Au Sénat, nous avions opté pour un dispositif lisible, clair et compréhensible, grâce au système coloriel qui s'inspire de la présentation que nous connaissons avec le Nutriscore. Nos collègues députés ont maintenu ces dispositions.
L'article 2 visait à modifier les règles applicables à la commande publique pour prendre en compte des « impératifs de cybersécurité ». En commission, nous avions émis certaines réserves quant à la validité juridique de ces dispositions, qui ont été supprimées en séance. L'Assemblée nationale n'est pas revenue sur ces suppressions, ce qui permet de centrer le texte sur l'information des consommateurs.

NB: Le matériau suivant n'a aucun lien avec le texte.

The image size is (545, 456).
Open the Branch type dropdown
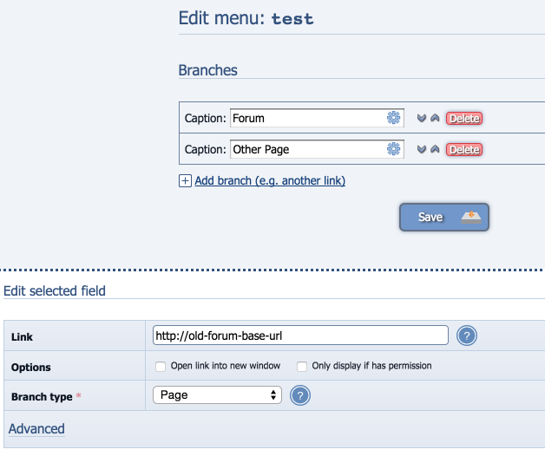click(217, 394)
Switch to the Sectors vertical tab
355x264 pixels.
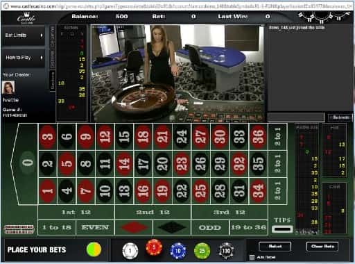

Enfin, un troisième article a été ajouté à l'Assemblée nationale afin de prévoir un délai d'entrée en vigueur, fixé au 1er octobre 2023. Cette échéance peut sembler lointaine, mais la réalisation d'un audit de cybersécurité est à la fois inédite et très technique. La définition du périmètre d'application nécessitera donc beaucoup de concertations. De ce fait, l'introduction d'un tel délai me semble justifiée.
Les mesures réglementaires d'application sont nombreuses et le Gouvernement nous a indiqué que des consultations seraient menées pour préparer leur élaboration. Nous le lui rappellerons : il est indispensable que les parlementaires, et plus particulièrement les sénateurs, qui ont pris l'initiative de ce texte, soient associés à ces consultations.
Cette proposition de loi a été notifiée à la Commission européenne à l'issue de son examen en première lecture, conformément aux exigences de la directive européenne de 2015 relative aux services de la société de l'information. Dans l'éventualité où des observations seraient formulées, le Gouvernement devra transmettre ces informations au Parlement. Les consultations liées à l'élaboration des mesures réglementaires d'application permettront de prendre en compte les remarques de la Commission européenne et des autres États membres. Nous y serons attentifs.
Ainsi, au-delà de quelques points d'alerte, les modifications votées par l'Assemblée nationale nous semblent aller dans le bon sens. Je vous propose donc un vote conforme.